The CESA Infrastructure Indaba was opened by Sugen Pillay, President of CESA who stated that he was looking forward to fruitful discussions during the Indaba in line with CESA’s theme of ‘A Time for Reflection, Renewal and Regeneration’, stating that, “as a country, we are going through significant changes with a renewed focus and energy on how we start planning for the future – there is a renewed sense of hope and optimism in the country”. CESA wants to contribute and be part of the discussions focused on this renewal. He discussed the recapacitation of the key state institutions and the value that CESA can bring to this process by partnering with government in order to enable a capable state. “CESA is willing to volunteer our services as the private sector to kickstart the process”, stated Pillay.
He went on to state that one in five engineers in the private sector are currently unemployed and that CESA is willing to find a way to assist government in utilising this capacity. He also called for a wider debate on implementation models for delivering infrastructure, where quality should be considered over cost, for the sustainability of the country’s infrastructure.
Patricia de Lille proved a thought-provoking keynote speaker and supported Pillay’s suggestion of a deeper partnership between the private and public sectors. “We will take on the challenge as we try to build capacity within the DPWI. This will be key in speeding up the implementation of infrastructure delivery.” She highlighted that the delivery of much needed social infrastructure will be a priority as the department reconfigures. “We will give infrastructure the attention it deserves.”
Minister de Lille painted a forthright picture of the current state of affairs: “As a country, we are on a cliff-edge. There is much anxiety as government speaks honestly about the state of the economy.” She encouraged the private sector to be honest, too. “As much as there is a profit model, there is also a trust deficit between government and the private sector, which we need to work together to mitigate. We need to restore the drive for collaboration: we cannot do this alone.”
The Minister discussed the importance of the Presidential Infrastructure Coordinating Unit in improving the efficiency of infrastructure delivery. Gazetted by the President, the unit will fall under the DPWI and will be tasked to develop regulations to give effect to the Infrastructure Act of 2014. “This important piece of legislation has been ignored.

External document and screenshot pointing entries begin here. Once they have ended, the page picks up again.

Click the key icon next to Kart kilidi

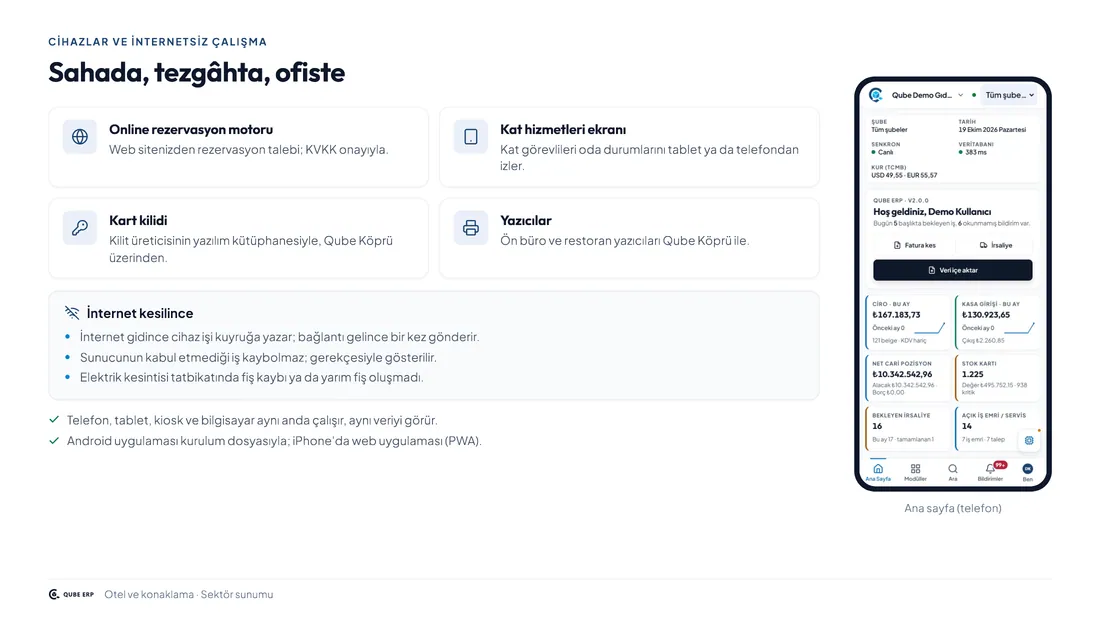click(x=80, y=227)
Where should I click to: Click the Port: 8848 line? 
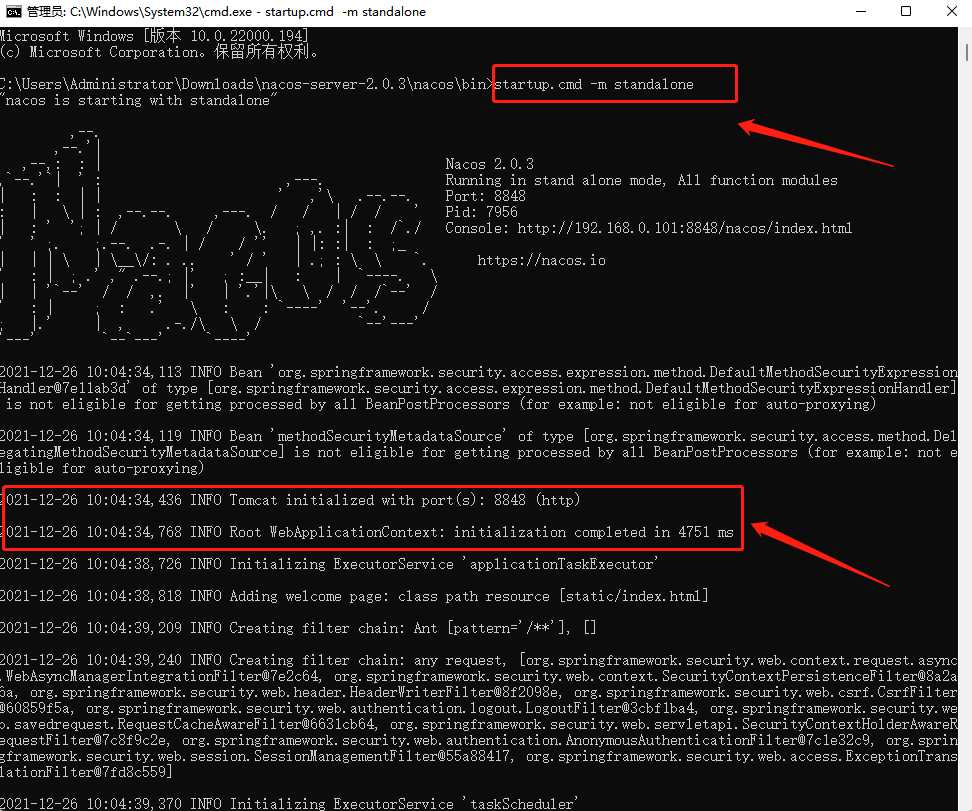[486, 196]
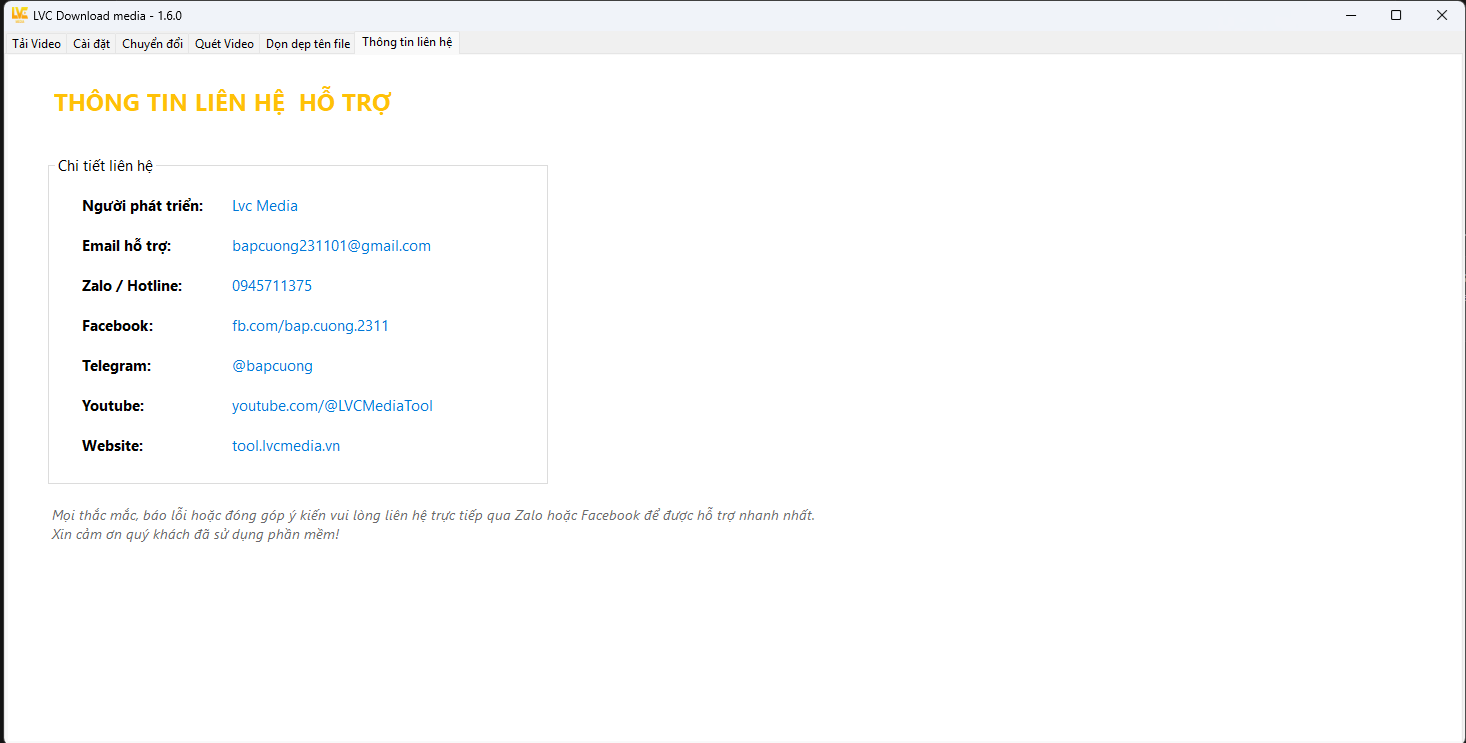This screenshot has width=1466, height=743.
Task: Visit the tool.lvcmedia.vn website link
Action: tap(286, 446)
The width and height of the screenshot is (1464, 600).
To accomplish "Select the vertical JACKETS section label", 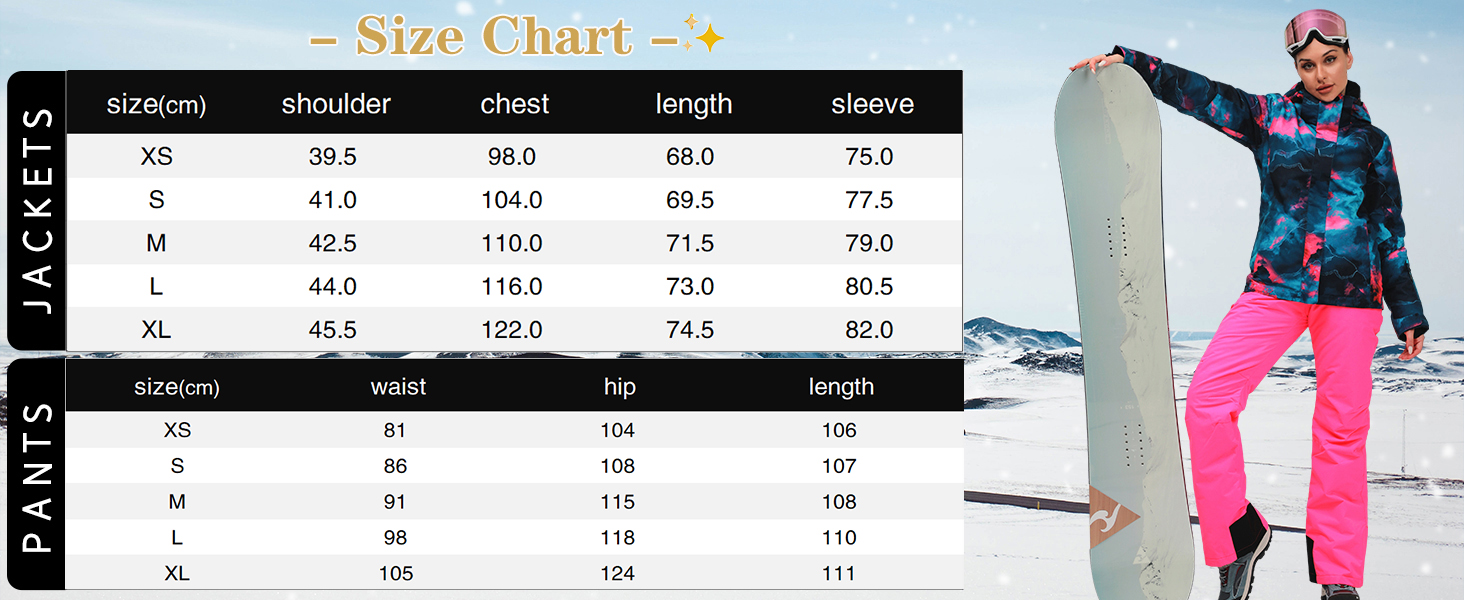I will click(37, 210).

I will work with the unit to develop regulations for preplanning, approvals, implementation, operations and maintenance.” The department will also be reviewing the CIDB act related to grading and the register of service providers that should be compiled, and feedback on this will be given to CESA.
The Infrastructure and Public Works Bill was mentioned, which is in development and should assist with coordinating the industry and creating a conducive environment for job creation in the private sector. The Minister also discussed the R100-billion Infrastructure Investment Fund, which is a blended fund as the private sector is committed to adding to it. The fund is managed by the DBSA, although the Minister has oversight over it. “However, funding alone is not the problem – the problem is underspending on infrastructure. Preplanning regulations were highlighted as key in getting implementation back on track. Citing the many stalled projects across the country, Minister de Lille said that proper preplanning and preparation will be key in de-risking projects and ensuring smooth delivery. “We have established an MoU with the British government for funding to establish pre-project preparation practices, and have been working closely with Dr Kgosientso Ramokgopa, Head of the Infrastructure and Investment Office in the Presidency in conducting research over the past 9 months on how to change planning methodologies.”

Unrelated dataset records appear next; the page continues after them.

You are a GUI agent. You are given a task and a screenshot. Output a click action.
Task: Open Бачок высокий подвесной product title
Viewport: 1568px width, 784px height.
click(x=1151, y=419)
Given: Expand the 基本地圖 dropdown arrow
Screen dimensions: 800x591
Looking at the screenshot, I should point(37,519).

The Minister identified the historically disjointed approach to infrastructure investment, citing poor spatial alignment across national, provincial and local government spheres of infrastructure. She also mentioned that finance has taken precedence over the viability and sustainability of infrastructure development. “We need to change this fragmented approach by creating one entry point for all infrastructure development.” She mentioned the National Development Spatial Framework as key in guiding future planning.

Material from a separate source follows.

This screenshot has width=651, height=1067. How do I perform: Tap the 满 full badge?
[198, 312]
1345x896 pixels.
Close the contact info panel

Addressing the concerns regarding corruption and the Construction Mafia’s interference with projects in private sector, Minister de Lille said that new projects require 30% local content. “If we involve the communities in the beginning, we can effectively counter the bullying in industry in conjunction with the office of the Minister of Police.”
“It is an indictment that we have engineers without jobs in the country,” concluded de Lille. “We need to use that capacity to address the broad challenges faced by the industry.” In conclusion Minister de Lille asked the Sugen Pillay, President of CESA to create a database of unemployed engineers and invited CESA to develop a solution together with government before the end of May this year.